# REQUIRED WORK
Return the run of lines below that opens with the line containing "Select the purple" and closes with the line containing "Show +18 more", keeping each one exact.

Entries taken from a collection:
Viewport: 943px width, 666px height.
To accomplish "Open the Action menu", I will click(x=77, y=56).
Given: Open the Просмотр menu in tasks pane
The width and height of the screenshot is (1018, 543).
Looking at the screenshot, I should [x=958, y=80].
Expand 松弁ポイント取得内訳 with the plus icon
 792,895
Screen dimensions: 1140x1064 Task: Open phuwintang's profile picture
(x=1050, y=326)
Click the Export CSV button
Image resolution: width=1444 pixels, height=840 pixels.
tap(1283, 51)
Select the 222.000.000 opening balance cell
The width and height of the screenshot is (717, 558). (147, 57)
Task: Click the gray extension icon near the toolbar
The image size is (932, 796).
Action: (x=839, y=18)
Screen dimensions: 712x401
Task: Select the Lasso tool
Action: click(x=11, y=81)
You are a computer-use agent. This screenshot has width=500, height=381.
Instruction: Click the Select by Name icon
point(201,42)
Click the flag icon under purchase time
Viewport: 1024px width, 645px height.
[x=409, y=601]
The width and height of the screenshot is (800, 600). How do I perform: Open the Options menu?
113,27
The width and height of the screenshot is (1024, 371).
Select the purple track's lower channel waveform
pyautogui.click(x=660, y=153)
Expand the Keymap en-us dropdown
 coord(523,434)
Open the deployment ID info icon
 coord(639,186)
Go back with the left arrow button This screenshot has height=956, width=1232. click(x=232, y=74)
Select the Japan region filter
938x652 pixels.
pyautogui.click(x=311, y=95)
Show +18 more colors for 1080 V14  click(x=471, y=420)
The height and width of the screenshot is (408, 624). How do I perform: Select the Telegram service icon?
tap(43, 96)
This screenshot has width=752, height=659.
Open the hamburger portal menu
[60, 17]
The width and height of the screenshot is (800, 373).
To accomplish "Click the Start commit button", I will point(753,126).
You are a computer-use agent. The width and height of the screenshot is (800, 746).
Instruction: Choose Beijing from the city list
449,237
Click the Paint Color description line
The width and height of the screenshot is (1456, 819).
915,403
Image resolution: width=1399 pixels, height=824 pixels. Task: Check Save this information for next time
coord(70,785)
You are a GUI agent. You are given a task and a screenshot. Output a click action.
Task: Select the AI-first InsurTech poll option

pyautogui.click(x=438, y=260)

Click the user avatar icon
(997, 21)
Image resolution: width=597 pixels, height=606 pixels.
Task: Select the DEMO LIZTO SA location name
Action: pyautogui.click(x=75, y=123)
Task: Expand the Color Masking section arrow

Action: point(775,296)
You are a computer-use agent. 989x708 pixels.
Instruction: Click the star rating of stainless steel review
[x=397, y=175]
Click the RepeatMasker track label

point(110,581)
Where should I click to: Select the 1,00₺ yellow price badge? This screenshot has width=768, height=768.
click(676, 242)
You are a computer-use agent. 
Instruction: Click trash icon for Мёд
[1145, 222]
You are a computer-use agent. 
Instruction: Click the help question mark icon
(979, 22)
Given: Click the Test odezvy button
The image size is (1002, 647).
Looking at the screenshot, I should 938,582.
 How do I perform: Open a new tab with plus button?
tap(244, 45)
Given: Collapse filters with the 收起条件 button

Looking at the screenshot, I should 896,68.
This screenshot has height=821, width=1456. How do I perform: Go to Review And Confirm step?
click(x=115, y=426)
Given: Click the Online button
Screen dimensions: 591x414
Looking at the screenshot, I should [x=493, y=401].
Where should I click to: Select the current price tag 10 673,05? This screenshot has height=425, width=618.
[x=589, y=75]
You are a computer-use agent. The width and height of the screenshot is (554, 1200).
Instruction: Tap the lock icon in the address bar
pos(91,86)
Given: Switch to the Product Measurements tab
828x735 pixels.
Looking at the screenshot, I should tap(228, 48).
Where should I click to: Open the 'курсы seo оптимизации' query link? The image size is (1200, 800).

# RESULT OF THE EXERCISE
Select the purple track's lower channel waveform
pyautogui.click(x=660, y=153)
Expand the Keymap en-us dropdown
 coord(523,434)
Open the deployment ID info icon
 coord(639,186)
Go back with the left arrow button This screenshot has height=956, width=1232. click(x=232, y=74)
Select the Japan region filter
938x652 pixels.
pyautogui.click(x=311, y=95)
Show +18 more colors for 1080 V14  click(x=471, y=420)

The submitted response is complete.